-- Data provided follows --
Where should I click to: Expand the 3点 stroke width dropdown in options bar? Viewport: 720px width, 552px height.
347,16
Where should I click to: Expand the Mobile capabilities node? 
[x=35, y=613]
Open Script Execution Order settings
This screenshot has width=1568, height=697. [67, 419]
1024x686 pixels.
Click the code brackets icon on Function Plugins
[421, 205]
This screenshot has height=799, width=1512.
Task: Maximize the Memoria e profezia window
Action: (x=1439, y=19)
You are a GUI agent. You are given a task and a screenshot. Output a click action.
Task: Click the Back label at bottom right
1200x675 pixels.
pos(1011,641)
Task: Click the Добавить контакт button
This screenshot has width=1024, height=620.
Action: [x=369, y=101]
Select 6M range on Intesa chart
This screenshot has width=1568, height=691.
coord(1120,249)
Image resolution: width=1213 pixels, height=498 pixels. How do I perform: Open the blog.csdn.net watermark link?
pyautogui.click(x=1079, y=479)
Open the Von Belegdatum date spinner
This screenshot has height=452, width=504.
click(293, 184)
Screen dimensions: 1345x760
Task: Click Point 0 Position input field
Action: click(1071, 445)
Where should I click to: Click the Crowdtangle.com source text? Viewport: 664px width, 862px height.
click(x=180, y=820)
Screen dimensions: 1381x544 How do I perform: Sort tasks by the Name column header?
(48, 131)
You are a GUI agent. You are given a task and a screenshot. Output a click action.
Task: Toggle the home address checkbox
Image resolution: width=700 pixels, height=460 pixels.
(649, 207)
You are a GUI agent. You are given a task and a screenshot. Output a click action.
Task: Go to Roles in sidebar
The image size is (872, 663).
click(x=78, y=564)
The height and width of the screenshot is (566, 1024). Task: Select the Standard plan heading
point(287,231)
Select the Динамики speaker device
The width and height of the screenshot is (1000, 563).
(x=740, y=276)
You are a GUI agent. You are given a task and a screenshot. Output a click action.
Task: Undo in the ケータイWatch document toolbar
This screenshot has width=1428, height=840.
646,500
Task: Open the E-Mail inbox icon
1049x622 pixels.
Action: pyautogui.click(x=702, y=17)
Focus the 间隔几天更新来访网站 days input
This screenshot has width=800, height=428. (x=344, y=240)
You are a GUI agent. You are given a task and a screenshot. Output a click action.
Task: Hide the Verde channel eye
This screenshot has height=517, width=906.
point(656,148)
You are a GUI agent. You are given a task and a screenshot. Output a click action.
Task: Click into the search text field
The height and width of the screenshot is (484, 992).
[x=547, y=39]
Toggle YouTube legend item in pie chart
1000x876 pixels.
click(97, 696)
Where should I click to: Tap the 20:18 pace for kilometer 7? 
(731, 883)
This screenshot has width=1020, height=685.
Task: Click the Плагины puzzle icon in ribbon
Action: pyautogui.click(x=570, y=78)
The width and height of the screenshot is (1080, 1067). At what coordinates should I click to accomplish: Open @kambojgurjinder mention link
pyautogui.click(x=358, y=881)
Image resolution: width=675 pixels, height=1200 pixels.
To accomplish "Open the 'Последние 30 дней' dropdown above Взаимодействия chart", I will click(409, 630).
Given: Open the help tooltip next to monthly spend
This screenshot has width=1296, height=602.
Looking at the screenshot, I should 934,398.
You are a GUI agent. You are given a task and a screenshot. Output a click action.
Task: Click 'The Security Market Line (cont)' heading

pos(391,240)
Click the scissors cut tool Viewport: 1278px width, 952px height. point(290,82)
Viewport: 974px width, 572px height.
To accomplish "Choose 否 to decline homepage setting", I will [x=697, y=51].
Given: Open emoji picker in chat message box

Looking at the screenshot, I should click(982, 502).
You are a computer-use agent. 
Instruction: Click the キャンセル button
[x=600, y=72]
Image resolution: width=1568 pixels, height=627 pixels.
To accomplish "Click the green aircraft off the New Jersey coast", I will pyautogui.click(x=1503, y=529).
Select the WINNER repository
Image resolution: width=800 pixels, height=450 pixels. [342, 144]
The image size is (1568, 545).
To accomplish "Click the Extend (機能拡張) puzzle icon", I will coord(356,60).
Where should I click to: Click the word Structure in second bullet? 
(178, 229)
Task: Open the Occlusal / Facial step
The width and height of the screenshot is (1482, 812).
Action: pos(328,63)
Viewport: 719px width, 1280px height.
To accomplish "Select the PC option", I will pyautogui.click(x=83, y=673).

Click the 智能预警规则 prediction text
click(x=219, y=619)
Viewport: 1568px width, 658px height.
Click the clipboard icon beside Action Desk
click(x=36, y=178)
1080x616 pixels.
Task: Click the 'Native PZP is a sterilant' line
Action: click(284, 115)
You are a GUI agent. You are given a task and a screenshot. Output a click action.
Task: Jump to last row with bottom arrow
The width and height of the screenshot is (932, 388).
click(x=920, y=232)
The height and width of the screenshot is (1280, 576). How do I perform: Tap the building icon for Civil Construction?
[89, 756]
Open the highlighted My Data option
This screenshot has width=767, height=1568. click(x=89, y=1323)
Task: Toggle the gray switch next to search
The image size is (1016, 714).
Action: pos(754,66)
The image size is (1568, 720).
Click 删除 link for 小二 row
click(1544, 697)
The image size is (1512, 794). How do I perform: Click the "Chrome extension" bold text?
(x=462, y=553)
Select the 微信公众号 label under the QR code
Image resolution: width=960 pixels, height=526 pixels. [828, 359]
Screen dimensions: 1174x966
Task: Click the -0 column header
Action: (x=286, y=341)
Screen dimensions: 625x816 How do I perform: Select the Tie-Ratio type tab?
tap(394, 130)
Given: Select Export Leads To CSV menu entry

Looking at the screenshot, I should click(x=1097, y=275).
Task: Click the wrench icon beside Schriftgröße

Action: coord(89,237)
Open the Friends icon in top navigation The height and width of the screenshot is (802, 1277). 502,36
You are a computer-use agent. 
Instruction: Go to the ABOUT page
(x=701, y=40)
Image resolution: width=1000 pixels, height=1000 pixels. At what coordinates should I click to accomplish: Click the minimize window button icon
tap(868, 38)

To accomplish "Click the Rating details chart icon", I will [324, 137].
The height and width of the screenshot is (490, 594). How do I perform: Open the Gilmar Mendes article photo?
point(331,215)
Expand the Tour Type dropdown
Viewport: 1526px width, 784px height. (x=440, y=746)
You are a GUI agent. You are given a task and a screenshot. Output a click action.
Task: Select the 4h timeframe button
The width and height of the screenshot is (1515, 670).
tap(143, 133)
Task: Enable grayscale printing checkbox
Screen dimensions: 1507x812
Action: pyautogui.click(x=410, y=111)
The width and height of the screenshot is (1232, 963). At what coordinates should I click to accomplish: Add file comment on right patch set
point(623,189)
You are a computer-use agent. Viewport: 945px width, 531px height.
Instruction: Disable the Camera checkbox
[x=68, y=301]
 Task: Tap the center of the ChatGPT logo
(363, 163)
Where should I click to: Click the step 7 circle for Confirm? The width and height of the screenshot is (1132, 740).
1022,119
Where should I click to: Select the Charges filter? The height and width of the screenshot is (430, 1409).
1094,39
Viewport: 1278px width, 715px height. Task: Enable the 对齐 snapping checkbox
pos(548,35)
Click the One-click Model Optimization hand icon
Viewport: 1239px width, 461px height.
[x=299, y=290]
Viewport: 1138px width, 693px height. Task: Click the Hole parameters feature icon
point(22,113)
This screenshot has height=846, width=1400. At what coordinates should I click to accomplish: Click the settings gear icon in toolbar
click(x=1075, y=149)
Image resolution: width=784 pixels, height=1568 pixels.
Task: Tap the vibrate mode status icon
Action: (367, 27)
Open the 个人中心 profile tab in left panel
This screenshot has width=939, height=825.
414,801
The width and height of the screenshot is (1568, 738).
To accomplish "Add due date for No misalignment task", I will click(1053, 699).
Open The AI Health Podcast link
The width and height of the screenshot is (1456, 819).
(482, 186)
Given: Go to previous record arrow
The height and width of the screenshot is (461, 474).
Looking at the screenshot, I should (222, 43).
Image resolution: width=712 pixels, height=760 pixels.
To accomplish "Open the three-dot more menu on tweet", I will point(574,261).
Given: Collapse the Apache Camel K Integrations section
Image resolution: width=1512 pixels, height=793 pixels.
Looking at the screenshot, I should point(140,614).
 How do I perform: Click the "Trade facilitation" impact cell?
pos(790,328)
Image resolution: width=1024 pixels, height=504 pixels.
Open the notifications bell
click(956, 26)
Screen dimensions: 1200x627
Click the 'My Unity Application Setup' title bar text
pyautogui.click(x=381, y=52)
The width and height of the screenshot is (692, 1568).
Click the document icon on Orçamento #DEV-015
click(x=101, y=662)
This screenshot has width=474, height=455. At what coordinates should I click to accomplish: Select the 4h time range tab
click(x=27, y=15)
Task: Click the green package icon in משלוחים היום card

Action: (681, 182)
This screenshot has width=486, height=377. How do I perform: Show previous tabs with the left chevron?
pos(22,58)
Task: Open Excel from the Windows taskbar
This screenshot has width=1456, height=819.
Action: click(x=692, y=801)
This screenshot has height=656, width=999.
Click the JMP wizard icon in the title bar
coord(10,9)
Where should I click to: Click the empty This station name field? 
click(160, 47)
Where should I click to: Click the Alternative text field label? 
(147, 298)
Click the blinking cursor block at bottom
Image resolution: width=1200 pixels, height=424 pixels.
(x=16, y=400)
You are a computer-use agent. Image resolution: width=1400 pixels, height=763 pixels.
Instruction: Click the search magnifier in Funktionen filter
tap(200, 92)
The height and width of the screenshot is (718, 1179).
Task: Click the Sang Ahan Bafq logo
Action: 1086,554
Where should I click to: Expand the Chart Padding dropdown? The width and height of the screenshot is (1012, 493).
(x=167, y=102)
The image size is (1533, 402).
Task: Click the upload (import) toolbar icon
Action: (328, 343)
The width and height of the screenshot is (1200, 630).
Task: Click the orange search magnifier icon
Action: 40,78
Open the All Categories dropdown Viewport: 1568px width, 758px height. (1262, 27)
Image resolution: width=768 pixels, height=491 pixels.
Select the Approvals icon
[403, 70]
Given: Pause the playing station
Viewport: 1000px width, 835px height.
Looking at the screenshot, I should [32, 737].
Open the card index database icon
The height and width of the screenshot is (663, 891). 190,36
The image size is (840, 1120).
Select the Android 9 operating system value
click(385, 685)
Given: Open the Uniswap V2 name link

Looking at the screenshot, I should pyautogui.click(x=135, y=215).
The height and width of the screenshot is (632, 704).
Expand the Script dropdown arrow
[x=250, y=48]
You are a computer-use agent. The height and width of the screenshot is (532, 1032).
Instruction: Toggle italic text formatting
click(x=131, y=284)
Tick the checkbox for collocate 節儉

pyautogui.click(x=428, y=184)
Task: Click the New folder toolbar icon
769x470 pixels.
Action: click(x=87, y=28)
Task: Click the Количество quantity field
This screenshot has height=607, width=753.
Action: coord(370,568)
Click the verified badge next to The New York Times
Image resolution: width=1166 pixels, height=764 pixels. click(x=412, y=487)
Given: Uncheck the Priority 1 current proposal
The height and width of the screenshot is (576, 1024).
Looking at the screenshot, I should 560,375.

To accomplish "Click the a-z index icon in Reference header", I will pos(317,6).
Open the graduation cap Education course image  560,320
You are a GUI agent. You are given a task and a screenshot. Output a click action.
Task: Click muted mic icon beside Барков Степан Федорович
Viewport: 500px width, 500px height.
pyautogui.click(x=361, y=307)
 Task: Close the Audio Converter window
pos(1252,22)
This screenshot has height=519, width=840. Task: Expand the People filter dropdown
-- Data provided concluded --
● **Required action**: All lines above holding the word "date" make up the answer; copy each one.

● **Response for this exercise**:
Open the Von Belegdatum date spinner
To accomplish "Add due date for No misalignment task", I will click(1053, 699).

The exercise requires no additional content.